#### Data shown ####

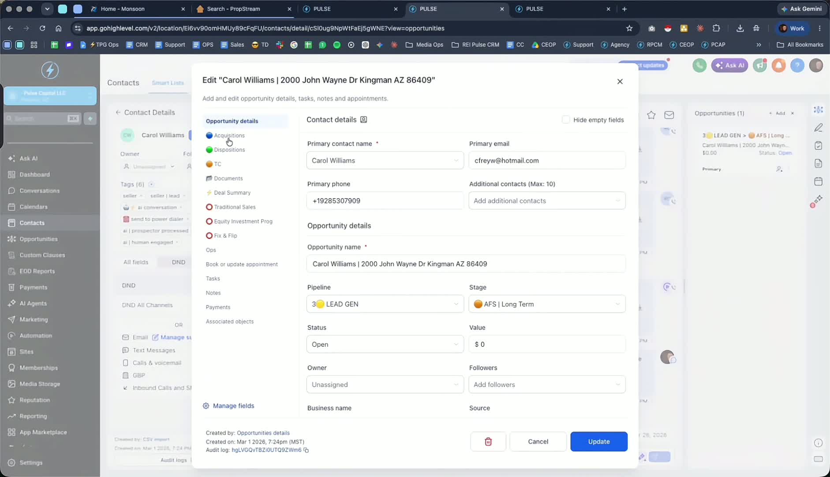Select the Acquisitions section in sidebar
The image size is (830, 477).
pos(229,136)
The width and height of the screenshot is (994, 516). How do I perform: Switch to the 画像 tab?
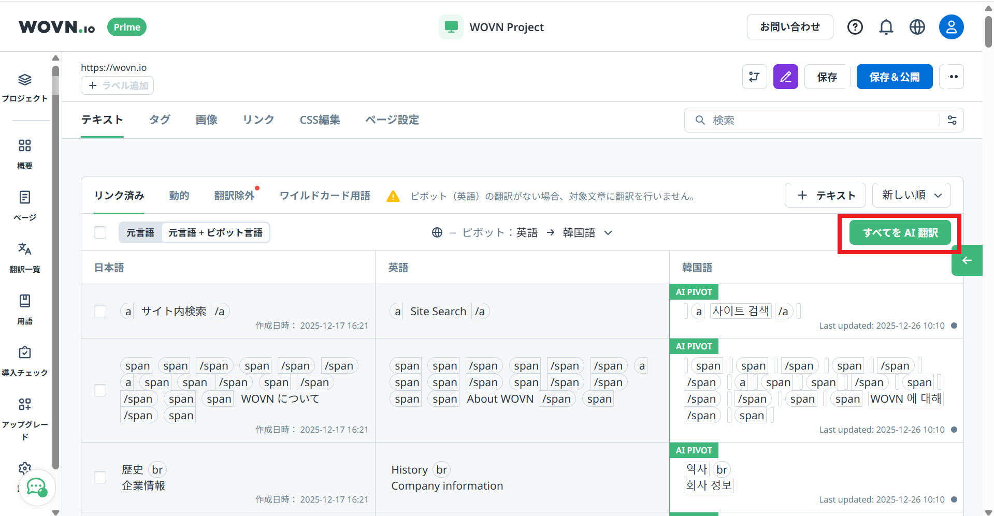pyautogui.click(x=206, y=120)
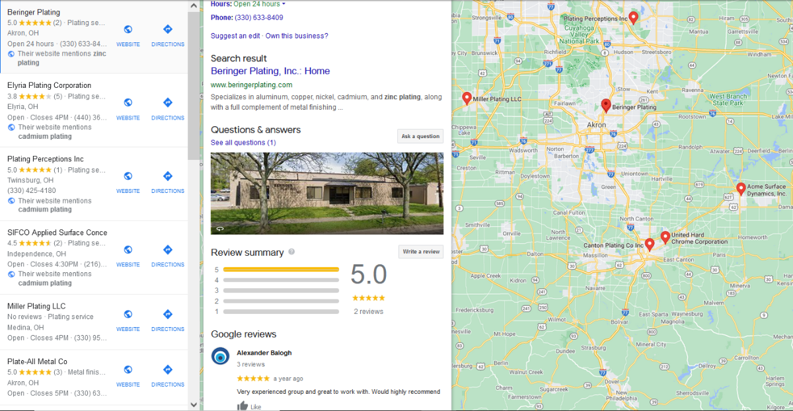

####

Copy out exactly the lines between the line containing "The width and" and the end of the entries, including both, and leave the pictures behind.

The width and height of the screenshot is (994, 516). How do I perform: Switch to the 画像 tab?
pyautogui.click(x=206, y=120)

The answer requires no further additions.